Which you understand. I mean, this is a big deal. I mean, we're gonna be... Meet the president, and the old president, the old president's wife, the new president. And it's just like a big deal. Supreme court is gonna be there. This is a once in a lifetime thing, so she goes under safari. And said, "This is not working. It's not working." So one day, I'm at the office. And she told me, she said, "Today I have to get a dress... I mean, there's a deadline, we're getting close to this."

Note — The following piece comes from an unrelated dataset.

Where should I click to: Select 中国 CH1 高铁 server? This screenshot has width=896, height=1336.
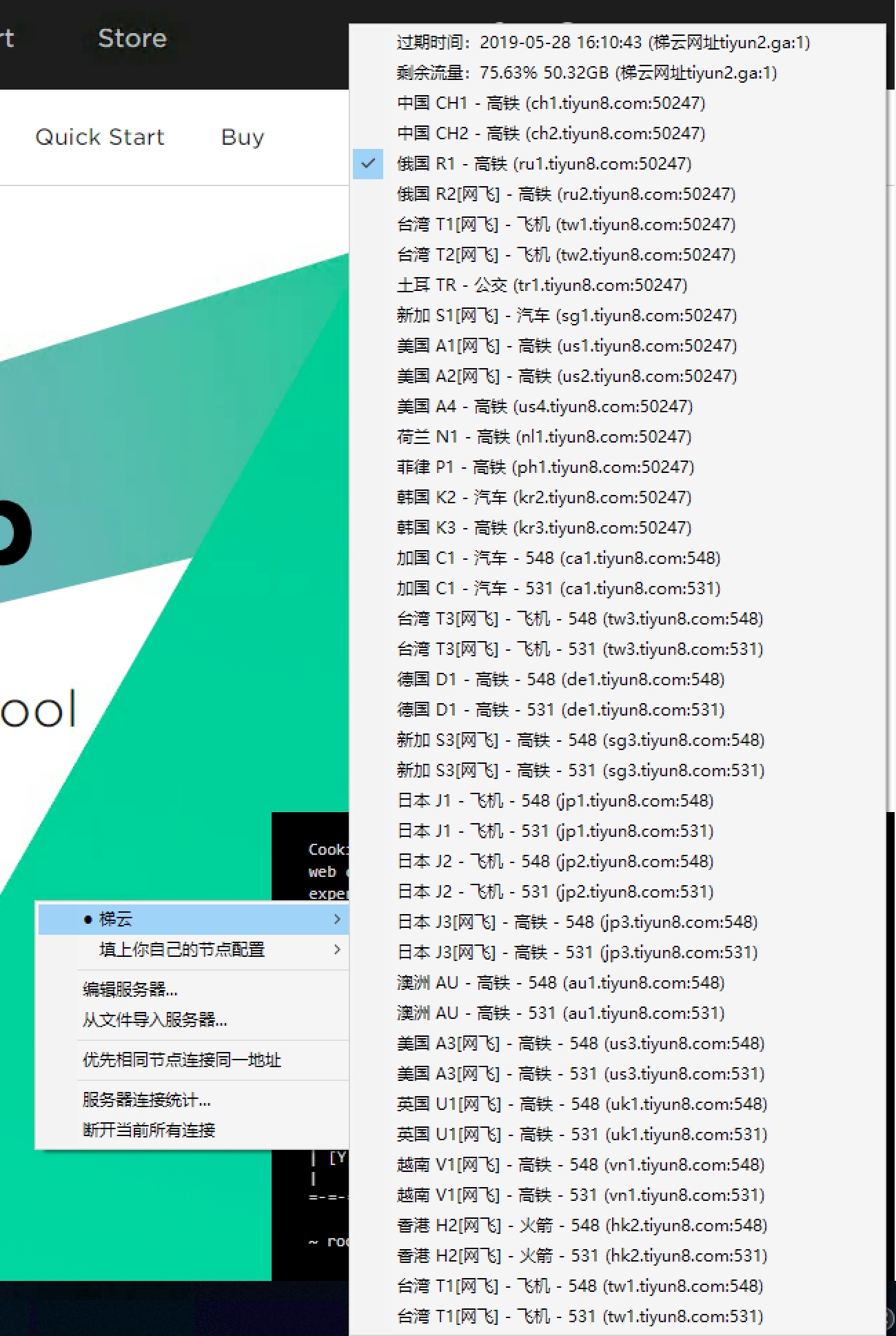pyautogui.click(x=551, y=103)
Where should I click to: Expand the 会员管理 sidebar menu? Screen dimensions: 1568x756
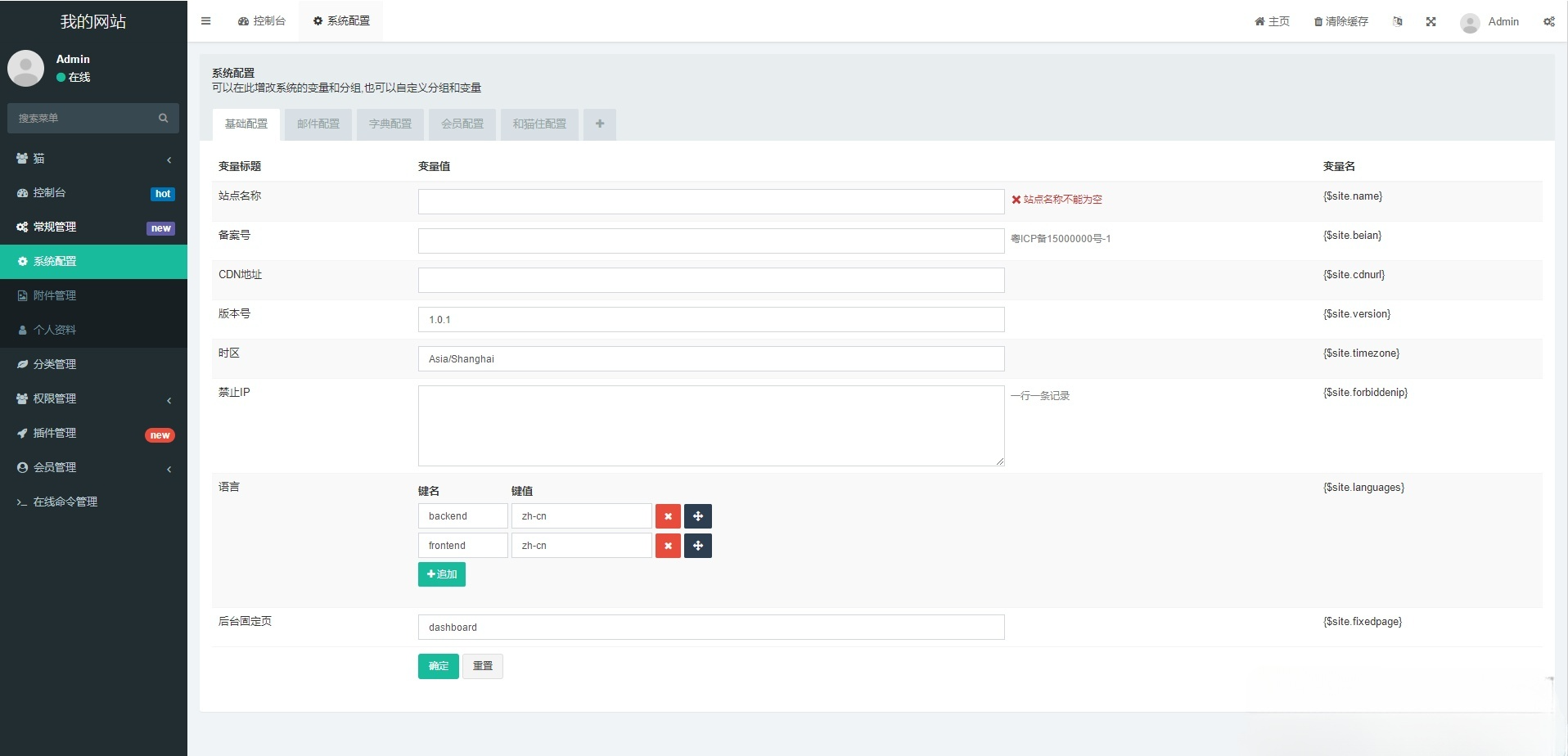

So about two o'clock in the afternoon, I called her just to see how it's going. And she said... She immediately answered. She said, "Hey, I found it." And I could hear noise in the background. She goes, "I'm at the department store right now. I found it." She was telling me how beautiful it is. And she was kind of giddy, and she's not normally giddy about that kind of stuff. I said, "Really?" I said... I said, "How much is it?" because she was really giddy. "This is really awesome, yeah." She said, "It's $3,000."

I heard the women in the room. The guys were like, "Ah."

[laughter]

Yeah. I said, "Where are you?" And she told me. And we don't shop there. I've never even been in there. It's like, people go there. And if you go there, and I know I'm glad you do. I'm really am. As long as you're generous. Give, save, live. Okay. If you got enough... Okay. So here's the first thing that went through my mind, eBay, okay?

[laughter]

So we get home, because where are you gonna wear this again? And you know, "Worn at inaug... " Certainly, we can sell this thing. Then I had a really quick thought, "Just take it back. I'm not gonna do that. It didn't really fit. We're not gonna do that," okay. And we don't... We don't do stuff like that. And then I heard her laughing on the other end of the phone. She said, "Don't worry." I said, "Why?" Here's what she said. She said, "When I saw the price, all I could think were about all those precious faces in New Hope Homes." And New Hope Homes is a group of little tiny houses in Kigali, Rwanda where we had been the year before. And Sandra and Allie had been sending money to this organization that builds these little tiny houses for children. And they have group moms and dads. And we've been to Rwanda and seen that. She said, she says, "All I could see were those precious faces in Kigali, Rwanda and I thought to myself, what could we do with $3,000 there? There's no way I'll spend that much on a dress." So she went to Dillard's. Thank you, Dillard's.

[laughter]

She spent $280 on a dress and $75 on a pair of shoes. She looked great. And here's why I'm telling you that story. When you order your life around generosity, it affects everything. Now, here's the thing. I could afford to buy her a $3,000 dress. I'd never thought I'd be able to say that in my life. We could have spent $3,000 on a dress. Could it justify, this is an inauguration, it's my wife, she's raised our three kids. She's fabulous, fantastic. She deserves it, on and on, and I could go... But she immediately... She immediately saw this dress and that occasion within a broader context, because just because it comes to us doesn't mean it is for us. I want you to live that way, I want you to at least try to live that way... Look up here when I'm done... You are gonna give money away the rest of your life. I want you to learn to live a generous life and if it sounds crazy, I know it sounds crazy. I know this sounds crazy, but here's what Jesus said. Jesus said, "This is crazier." This is crazier because in this way of living you assume two things that just will devastate you ultimately financially. You're living like an owner and you're living like a consumer.

You live like an owner and you live like a consumer, and one is a myth. Ownership is a myth and consumption and living with the consumption assumption always brings you back to the same place: Empty and wanting more. So you have to choose your crazy and you can do this the rest of your life if you want, but this is better. This is much, much, much better. And Jesus said... This is what Jesus said. "Remember, happy, happy, happy is the person whose life is ordered around giving rather than receiving." Happy... I mean if you wanna... Even if it's just all about you, you will be happier if you order your life around giving rather than receiving. Happy, happy is the person whose life is ordered around giving rather than receiving. Happy is the person that learns to live a generous life.